No. 36A01-9007-CV-278.

Court of Appeals of Indiana, First District.

August 22, 1991.

*1305 Joseph M. Black, Jr., Rothring, Lambring & Black, P.C., Seymour, for appellant-defendant.

F. Jefferson Crump, III, Jewell, Crump & Angermeier, Columbus, for appellees-plaintiffs.

RATLIFF, Chief Judge.

STATEMENT OF THE CASE

George F. Darlage, as Surviving Partner of George F. Darlage and Joseph F. Darlage d/b/a Darlage Crane and Earthmoving Service, a Partnership; and Individually (George) appeals from a judgment awarding Cheryl R. Drummond, Individually as a Creditor of the Estate of Joseph F. Darlage, Deceased; and as Guardian Ad Litem of Christopher George Darlage and Elizabeth Jo Darlage, Sole Devisees of the Will of Joseph F. Darlage, Deceased (Cheryl) $125,000.00 plus 10% interest in an action involving a claim on a deceased partner's estate. We affirm.

ISSUES

We restate the issues on appeal as:

1. Does the Uniform Partnership Act[1] (UPA) govern a partnership's winding up when one partner dies and his estate's resolution is pending in probate court?

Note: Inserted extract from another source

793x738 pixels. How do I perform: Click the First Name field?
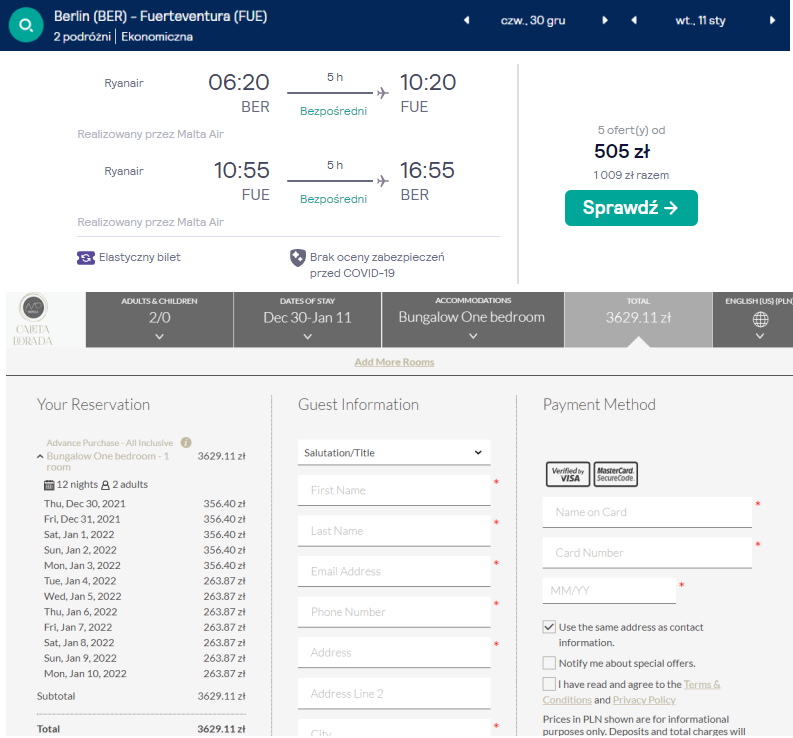(394, 490)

2. Does a creditor of the decedent's estate, who is also representing the devisees under the decedent's will, have standing to pursue a claim against the decedent's surviving partner, who has failed to follow the statutory procedures required in winding up a partnership upon a partner's death?

3. Is it proper for a court to award damages instead of ordering an accounting or appointing a receiver under the UPA where all the partnership assets have been sold?

4. Was an exhibit correctly admitted into evidence where the opposing party's objection to its admission was only to a small portion of the overall exhibit; the exhibit's foundation was sufficient; and, the opponent's argument went only to the exhibit's weight?

5. Was there any accord and satisfaction between the decedent's estate and the surviving partner where the agreement purporting to be the accord and satisfaction executed between the surviving partner and the decedent's executrix was unfair and was not approved by the probate court?

6. Does the evidence in the record support the trial court's award of damages representing the decedent's interest in the partnership?

FACTS

Cheryl Drummond and Joseph Darlage were married in August of 1974. They divorced in November of 1982. The dissolution *1306 decree awarded custody of the couple's two children to Cheryl. Joseph was required to pay Cheryl certain sums for the property settlement and for child support.

Joseph entered into a partnership with his father, George Darlage, in January of 1975, thereby creating "Darlage Crane and Earthmoving Service" (partnership). The partnership was the partners' primary livelihood until Joseph's death. Joseph died in a car accident on April 16, 1983. His estate was opened on April 22, 1983, with Jane Speer, Joseph's sister, qualified as the executrix under Joseph's will. The will named Cheryl and Joseph's two children as the sole devisees. On April 22, 1983, the probate court granted Jane's petition to continue Joseph's portion of the business. An accounting was made of the assets and liabilities of the partnership as of April 30, 1983, to settle the amount with the surviving partner. Cheryl was appointed guardian ad litem of Cheryl and Joseph's children on May 25, 1983.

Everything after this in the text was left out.